Southgate will usually allow the squad a short period of celebration and decompression before reminding them, bluntly: "You've achieved nothing yet, refocus on the next one."
Following last Sunday's win over Senegal, the England manager reiterated the same, now well-worn line but, really, there was no need. For previous squads, reaching a World Cup quarter-final felt like an achievement, while in Russia four years ago members of the dressing room were delighted just to make the final four.
But Southgate's current group are different. They have come to Qatar with one aim: to dethrone tomorrow's opponents France.
You only have to listen to Harry Kane, Harry Maguire and Kieran Trippier — three of England's most senior players — to know what the squad is thinking ahead of facing the world champions.
“The quarter-final isn't what we've come here for," said captain Kane. “We've come here to go all the way. Maybe [in 2018] it was a mindset or a lack of belief, but I don't see that among this team. We believe in ourselves.”
Trippier said: “We believe, certainly as players, as individuals and a group. Of course we shouldn't be ashamed to say we want to win the World Cup.”

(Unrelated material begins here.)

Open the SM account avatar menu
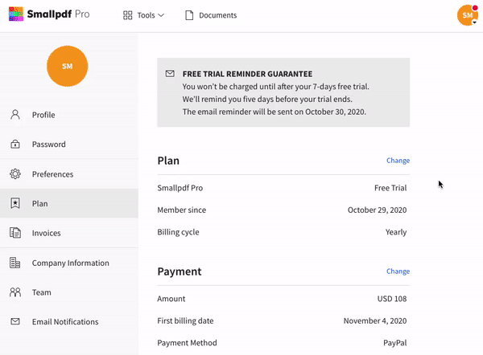 point(467,14)
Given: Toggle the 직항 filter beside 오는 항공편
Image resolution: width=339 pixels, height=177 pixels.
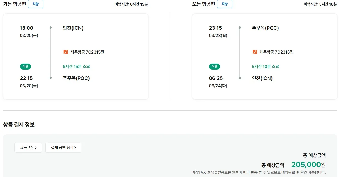Looking at the screenshot, I should tap(224, 4).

Maguire went even further. “Now there's a belief we've got to win this tournament,” said the centre-half.
"Belief," was also Southgate's immediate response when asked this morning for one quality his players would need tomorrow night.

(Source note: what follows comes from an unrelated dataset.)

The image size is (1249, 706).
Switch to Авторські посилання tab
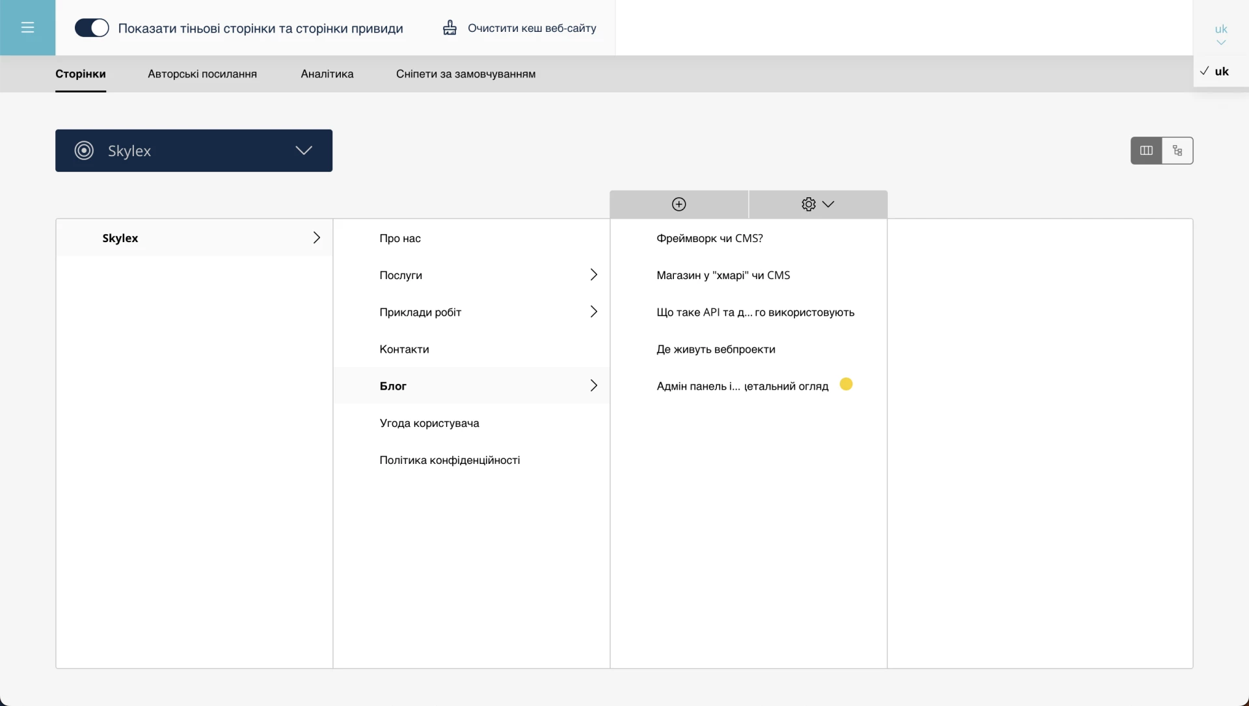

It is coursing through this England squad, and this faith and sense of purpose is by far the biggest difference between now and four years ago. In Russia, and even at last summer's European Championship, many of the squad struggled to visualise themselves as world or European champions. Not any more.
There will be few significant differences between tomorrow's line-up and Southgate's XI against Italy at Wembley 18 months ago, aside from the inclusion of Jude Bellingham, and at least six of the team are likely to be the same as that Croatia semi-final.
But the squad now thinks differently and feels different, and England's new confidence is set to be reflected in their approach to the game.
Southgate went with five defenders against Croatia and Italy, and in both games England took an early lead before sitting back and absorbing blow after blow. They eventually succumbed, albeit via the lottery of penalty kicks 18 months ago.
Against France, the manager is expected to stick with a back-four — with Bellingham afforded the freedom of the pitch to hurt France and Bukayo Saka and Phil Foden in support of Kane — and he wants his players to go for the jugular. Just as against Iran, Wales and Senegal, England will aim to quickly build on a lead.
Southgate's players feared Luka Modric, Ivan Perisic and Ivan Rakitic in Moscow, but here in Qatar they only respect Kylian Mbappe, Antoine Griezmann and Co.
The atmosphere in camp is remarkably relaxed and nothing about their routine will change.
In a year or perhaps two, Mbappe will finally outstrip Lionel Messi as the outright best player in the world, but England plan to push the 23-year-old onto the back foot and ensure France have the bigger defensive headaches.
Foden, Saka and Bellingham are more consistent now than they were at the Euros, more ready to hurt opponents and run games, while England have a wealth of senior players who have been on this stage and know how to win at club level.
The match may feel seismic — holders France, with one of the two best players at the tournament, facing England, who surely have the strongest squad in Qatar — but for Southgate and his squad it is just another quarter-final, their third since 2018.
The atmosphere in camp is remarkably relaxed and nothing about their routine ahead of the 7pm kick-off is set to change from the group stage.
Southgate will hold a meeting with the players at their base, the Souq Al-Wakra hotel, before the 45-mile journey around central Doha to Al Khor, and the colossal tent-like ground, built to hold nearly 70,000 fans and resemble the black-and-white striped homes of Qatar's nomadic, desert people.
In the dressing room, Jordan Pickford likes to take charge of the music — rave is his choice, always prompting groans from team-mates as the banter kicks off.
Jack Grealish and Foden always have a ball at their feet, often playing two-touch across the width of the dressing room. Kane will stretch, while others spend time getting a pre-match massage or drowning out Pickford's noise with their own headphones.
Above all, there will be a steely focus, and despite the magnitude of the occasion, there will surely be more tension in pubs and living rooms up and down England.
Belief will only get England so far against the holders, however, and Southgate has admitted that his side will have to be “close to perfect” to win.
A startling statistic underlines the scale of the challenge — England have never won a knockout game, in a World Cup or European Championship, against an elite nation away from Wembley. In that respect, 72 years of hurt on foreign soil, dating back to England's first World Cup in 1950, is on the line.
The players believe they are poised to make history and, in a reversal of the usual dynamic, there is perhaps more faith among the squad than the public.
If the fans have been scarred by 56 years of hurt and recent near-misses, England's current players have only been motivated by falling just short.